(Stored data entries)
━━━

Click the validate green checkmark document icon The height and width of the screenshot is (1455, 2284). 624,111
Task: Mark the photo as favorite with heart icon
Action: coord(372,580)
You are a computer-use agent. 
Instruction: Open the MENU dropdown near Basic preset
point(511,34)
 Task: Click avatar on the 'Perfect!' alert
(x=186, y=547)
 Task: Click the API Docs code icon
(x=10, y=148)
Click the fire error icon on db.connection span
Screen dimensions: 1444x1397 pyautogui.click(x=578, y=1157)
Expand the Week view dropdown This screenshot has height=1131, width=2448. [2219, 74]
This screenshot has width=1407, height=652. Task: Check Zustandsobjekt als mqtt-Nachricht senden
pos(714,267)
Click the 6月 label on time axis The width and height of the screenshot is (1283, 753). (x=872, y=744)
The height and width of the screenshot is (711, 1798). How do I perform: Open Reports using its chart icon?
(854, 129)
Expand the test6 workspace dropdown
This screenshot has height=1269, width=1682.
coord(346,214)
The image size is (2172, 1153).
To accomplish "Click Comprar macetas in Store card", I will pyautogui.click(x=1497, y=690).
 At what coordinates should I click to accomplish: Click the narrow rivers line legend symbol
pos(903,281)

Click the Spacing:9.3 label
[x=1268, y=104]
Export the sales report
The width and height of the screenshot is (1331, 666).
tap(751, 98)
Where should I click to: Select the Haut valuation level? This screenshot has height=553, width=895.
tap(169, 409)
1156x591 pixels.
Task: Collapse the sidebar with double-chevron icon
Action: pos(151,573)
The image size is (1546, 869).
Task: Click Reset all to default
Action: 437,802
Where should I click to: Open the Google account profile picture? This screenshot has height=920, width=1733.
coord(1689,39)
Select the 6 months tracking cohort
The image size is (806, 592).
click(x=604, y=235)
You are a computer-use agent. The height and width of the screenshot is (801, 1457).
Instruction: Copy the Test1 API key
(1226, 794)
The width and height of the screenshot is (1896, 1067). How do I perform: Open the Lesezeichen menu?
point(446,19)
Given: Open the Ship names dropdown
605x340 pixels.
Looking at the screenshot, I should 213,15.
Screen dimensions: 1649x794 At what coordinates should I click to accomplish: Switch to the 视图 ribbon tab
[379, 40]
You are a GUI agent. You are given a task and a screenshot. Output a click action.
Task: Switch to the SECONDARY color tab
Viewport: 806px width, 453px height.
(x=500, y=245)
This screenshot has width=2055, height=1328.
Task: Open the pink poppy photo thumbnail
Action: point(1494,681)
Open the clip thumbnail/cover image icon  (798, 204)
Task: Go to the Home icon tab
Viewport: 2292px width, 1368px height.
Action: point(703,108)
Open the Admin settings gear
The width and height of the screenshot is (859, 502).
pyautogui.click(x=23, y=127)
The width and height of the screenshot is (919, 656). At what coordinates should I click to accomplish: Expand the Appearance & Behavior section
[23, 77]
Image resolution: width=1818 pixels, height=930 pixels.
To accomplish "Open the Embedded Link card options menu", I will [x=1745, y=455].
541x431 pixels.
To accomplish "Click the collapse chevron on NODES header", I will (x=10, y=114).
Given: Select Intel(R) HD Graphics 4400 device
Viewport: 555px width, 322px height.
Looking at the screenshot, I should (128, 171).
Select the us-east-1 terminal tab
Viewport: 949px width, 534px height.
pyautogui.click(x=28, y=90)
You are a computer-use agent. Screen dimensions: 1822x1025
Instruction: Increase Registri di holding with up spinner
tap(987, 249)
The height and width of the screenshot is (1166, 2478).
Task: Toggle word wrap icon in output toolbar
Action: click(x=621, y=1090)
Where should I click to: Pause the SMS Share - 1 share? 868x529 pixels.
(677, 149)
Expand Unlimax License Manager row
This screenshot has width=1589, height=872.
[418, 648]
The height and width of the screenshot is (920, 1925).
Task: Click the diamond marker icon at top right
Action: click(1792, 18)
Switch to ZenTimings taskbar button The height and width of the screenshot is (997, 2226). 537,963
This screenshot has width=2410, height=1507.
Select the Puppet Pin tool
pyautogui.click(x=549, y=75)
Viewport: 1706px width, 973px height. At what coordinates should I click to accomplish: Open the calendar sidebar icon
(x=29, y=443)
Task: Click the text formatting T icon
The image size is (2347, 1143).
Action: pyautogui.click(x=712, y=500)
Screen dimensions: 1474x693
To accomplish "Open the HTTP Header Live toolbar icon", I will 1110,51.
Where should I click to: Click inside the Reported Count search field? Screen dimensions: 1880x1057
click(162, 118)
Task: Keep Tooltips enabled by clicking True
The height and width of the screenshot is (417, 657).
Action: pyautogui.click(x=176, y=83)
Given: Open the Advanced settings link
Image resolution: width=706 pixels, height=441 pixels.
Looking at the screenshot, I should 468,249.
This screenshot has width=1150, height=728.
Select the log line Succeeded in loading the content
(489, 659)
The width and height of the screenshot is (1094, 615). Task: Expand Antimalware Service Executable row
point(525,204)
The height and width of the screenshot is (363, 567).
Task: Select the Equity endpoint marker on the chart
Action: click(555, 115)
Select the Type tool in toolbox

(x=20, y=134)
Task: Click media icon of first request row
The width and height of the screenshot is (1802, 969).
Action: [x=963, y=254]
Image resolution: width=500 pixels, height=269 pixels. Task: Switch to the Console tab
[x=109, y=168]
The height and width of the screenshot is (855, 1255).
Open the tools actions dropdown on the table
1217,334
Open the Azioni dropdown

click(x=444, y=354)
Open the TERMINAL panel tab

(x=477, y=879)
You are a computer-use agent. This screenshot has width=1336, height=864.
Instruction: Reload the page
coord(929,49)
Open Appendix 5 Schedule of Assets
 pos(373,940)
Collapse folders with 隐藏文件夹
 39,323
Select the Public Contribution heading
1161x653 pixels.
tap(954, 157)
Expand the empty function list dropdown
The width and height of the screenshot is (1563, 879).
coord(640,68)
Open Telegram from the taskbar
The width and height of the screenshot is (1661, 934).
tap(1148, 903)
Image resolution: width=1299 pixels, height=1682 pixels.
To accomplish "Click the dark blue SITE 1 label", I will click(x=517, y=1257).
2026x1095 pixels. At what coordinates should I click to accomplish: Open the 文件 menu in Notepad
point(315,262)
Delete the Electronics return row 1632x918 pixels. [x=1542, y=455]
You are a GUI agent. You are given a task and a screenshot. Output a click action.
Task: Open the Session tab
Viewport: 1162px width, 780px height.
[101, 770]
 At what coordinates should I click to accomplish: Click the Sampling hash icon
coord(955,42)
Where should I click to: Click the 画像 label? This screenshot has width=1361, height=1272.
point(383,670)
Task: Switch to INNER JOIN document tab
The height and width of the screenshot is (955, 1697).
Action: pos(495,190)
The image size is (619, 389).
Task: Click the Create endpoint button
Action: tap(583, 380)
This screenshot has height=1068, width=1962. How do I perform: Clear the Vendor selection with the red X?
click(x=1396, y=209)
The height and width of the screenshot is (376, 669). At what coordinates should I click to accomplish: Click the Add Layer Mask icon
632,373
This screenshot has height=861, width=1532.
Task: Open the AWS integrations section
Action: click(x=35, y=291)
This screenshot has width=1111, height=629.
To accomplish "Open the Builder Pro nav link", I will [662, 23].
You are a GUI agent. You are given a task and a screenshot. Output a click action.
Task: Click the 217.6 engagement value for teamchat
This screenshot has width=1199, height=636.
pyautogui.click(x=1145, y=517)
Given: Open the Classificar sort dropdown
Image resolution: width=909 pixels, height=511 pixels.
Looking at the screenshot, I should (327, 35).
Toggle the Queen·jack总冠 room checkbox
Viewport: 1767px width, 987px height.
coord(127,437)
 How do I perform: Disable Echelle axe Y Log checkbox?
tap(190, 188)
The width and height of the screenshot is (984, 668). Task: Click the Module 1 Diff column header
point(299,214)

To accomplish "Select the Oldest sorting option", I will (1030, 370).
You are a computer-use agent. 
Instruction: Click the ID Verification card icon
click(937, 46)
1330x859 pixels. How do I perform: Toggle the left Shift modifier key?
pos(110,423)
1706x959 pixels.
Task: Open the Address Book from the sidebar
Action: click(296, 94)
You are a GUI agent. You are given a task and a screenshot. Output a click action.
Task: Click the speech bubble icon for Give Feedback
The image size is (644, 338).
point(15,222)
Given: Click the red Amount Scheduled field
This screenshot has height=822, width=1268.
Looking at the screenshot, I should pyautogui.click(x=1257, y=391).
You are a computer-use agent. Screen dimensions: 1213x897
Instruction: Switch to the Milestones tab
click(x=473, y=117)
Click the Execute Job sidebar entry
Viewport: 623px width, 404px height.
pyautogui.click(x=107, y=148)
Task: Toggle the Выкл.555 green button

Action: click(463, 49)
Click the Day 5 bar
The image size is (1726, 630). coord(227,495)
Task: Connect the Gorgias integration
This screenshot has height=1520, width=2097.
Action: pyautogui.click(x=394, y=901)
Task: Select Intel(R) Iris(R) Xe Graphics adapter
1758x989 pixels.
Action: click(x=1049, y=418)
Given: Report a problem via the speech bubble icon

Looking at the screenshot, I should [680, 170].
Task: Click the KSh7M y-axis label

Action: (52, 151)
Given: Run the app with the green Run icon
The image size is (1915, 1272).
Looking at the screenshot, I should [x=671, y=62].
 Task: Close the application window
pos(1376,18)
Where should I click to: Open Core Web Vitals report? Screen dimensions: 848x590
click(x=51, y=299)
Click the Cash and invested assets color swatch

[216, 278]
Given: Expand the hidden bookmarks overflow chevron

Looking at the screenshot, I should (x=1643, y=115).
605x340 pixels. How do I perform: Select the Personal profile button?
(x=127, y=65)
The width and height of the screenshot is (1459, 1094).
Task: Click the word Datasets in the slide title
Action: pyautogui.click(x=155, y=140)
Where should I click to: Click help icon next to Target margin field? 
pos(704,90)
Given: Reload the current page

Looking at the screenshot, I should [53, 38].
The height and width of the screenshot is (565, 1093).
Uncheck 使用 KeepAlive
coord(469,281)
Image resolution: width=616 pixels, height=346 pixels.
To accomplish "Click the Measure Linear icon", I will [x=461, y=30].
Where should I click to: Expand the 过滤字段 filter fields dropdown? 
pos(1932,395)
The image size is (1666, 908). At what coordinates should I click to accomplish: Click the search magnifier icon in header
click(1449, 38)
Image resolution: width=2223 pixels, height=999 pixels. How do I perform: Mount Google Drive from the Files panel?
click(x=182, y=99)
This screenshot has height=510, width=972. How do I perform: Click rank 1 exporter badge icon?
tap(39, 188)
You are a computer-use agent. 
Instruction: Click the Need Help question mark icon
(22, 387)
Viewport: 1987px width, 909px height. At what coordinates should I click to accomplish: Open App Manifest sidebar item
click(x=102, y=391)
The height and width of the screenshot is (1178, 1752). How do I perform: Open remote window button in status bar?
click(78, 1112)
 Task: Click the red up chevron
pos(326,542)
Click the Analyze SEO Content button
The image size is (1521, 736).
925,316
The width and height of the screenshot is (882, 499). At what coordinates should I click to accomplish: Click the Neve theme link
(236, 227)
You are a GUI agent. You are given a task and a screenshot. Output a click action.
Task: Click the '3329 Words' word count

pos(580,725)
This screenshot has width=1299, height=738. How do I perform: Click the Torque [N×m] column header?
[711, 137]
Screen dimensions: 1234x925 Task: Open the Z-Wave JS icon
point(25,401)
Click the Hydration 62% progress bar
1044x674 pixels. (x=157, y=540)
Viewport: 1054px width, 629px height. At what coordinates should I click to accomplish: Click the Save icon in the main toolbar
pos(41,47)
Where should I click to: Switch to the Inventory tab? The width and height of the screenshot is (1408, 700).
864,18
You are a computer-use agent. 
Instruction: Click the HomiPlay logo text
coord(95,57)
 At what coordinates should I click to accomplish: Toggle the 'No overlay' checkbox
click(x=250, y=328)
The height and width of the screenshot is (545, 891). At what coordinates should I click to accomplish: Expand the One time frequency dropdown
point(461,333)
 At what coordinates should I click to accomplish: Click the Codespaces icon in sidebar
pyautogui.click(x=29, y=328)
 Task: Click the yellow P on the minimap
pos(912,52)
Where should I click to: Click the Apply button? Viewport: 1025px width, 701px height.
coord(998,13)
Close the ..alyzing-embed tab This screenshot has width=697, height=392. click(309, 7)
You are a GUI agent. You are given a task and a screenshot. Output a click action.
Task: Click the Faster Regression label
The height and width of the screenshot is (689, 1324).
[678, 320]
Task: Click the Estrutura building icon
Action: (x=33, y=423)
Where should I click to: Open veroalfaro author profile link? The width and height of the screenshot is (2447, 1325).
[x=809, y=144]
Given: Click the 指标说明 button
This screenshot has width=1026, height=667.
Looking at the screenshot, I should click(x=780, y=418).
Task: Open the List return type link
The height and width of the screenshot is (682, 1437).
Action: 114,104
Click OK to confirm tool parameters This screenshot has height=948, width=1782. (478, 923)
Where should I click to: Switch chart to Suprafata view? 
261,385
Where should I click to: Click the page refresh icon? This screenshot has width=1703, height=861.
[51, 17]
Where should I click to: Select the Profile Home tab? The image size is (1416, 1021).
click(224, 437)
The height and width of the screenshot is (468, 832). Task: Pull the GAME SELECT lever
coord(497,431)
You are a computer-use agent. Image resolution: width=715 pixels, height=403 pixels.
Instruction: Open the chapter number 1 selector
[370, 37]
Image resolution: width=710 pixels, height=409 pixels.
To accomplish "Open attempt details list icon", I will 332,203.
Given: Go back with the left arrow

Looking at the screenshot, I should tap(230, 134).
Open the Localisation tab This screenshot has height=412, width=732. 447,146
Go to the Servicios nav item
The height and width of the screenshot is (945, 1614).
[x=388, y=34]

━━━

● **What is being asked**:
Looking at the data above, show all lines where the word "Graphics" occurs.

● **Answer to the exercise**:
Given: Select Intel(R) HD Graphics 4400 device
Task: Select Intel(R) Iris(R) Xe Graphics adapter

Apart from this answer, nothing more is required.